* **Supplied entries**:
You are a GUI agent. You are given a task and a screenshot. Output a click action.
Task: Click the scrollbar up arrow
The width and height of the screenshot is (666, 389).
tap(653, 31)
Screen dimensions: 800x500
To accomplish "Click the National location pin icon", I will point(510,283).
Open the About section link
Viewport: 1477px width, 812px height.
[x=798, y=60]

==

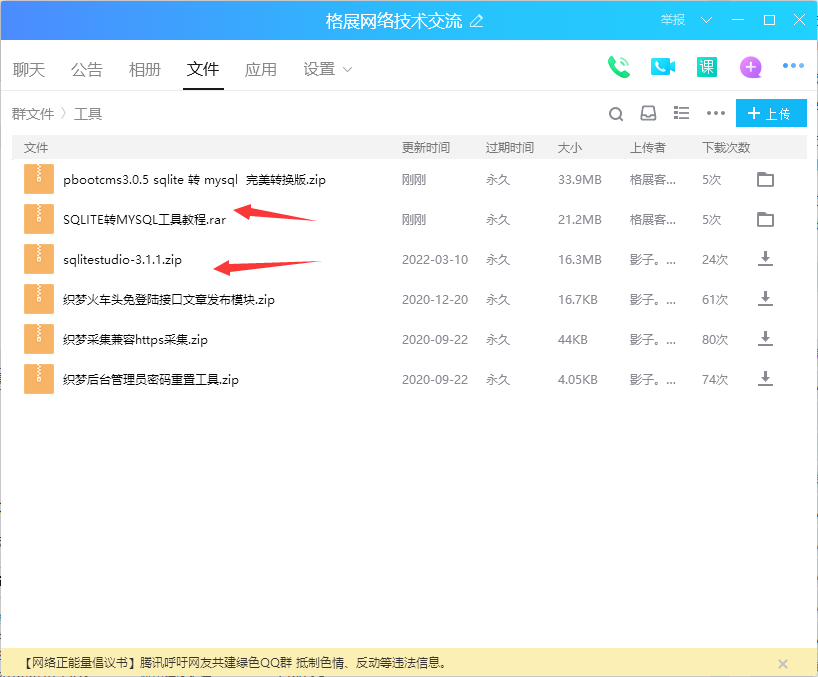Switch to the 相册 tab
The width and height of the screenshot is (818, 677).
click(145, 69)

--

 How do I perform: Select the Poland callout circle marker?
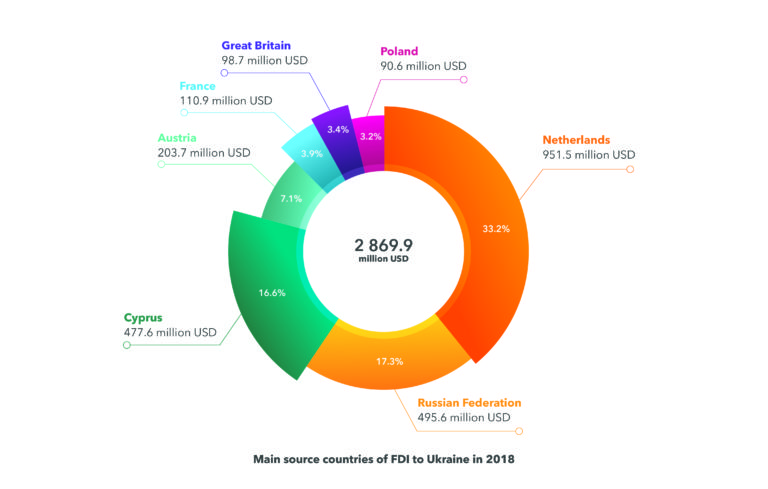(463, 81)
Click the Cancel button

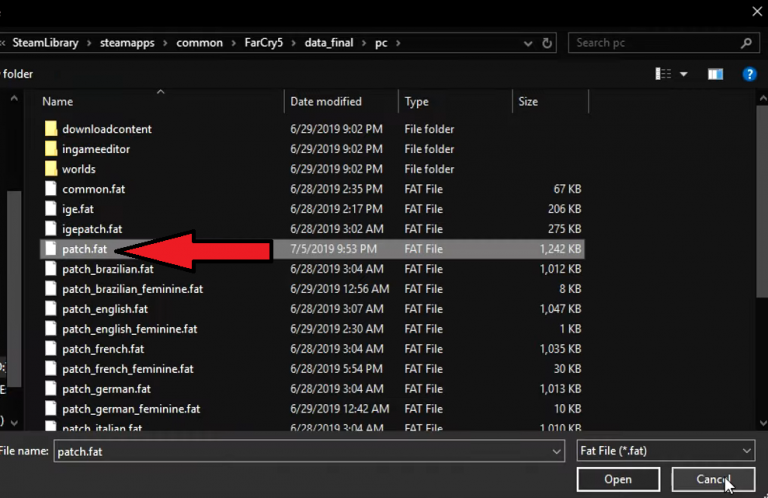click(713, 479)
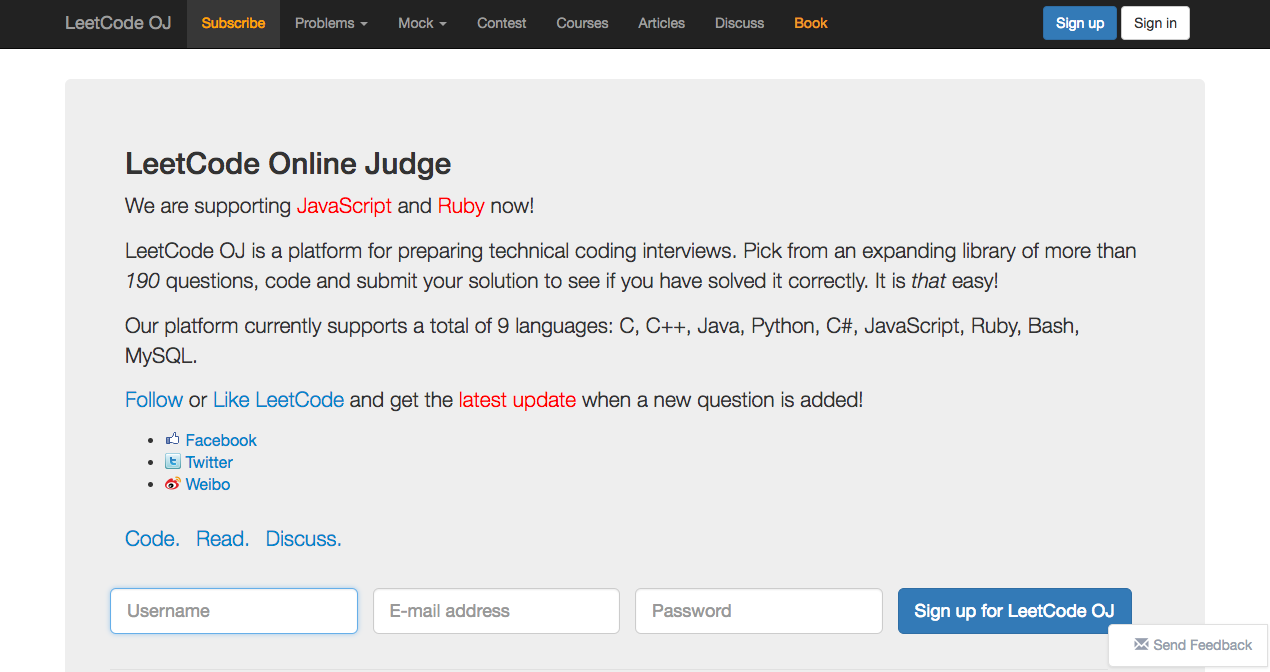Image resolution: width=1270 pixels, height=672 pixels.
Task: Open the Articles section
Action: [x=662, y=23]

* **Exercise description**:
Look above for the line holding "You are a GUI". Print it and every line after it, exactly, through the line holding "Screen dimensions: 800x500".

* **Finished exercise**:
You are a GUI agent. You are given a task and a screenshot. Output a click action.
Task: Click the scrollbar up arrow
The width and height of the screenshot is (666, 389).
tap(653, 31)
Screen dimensions: 800x500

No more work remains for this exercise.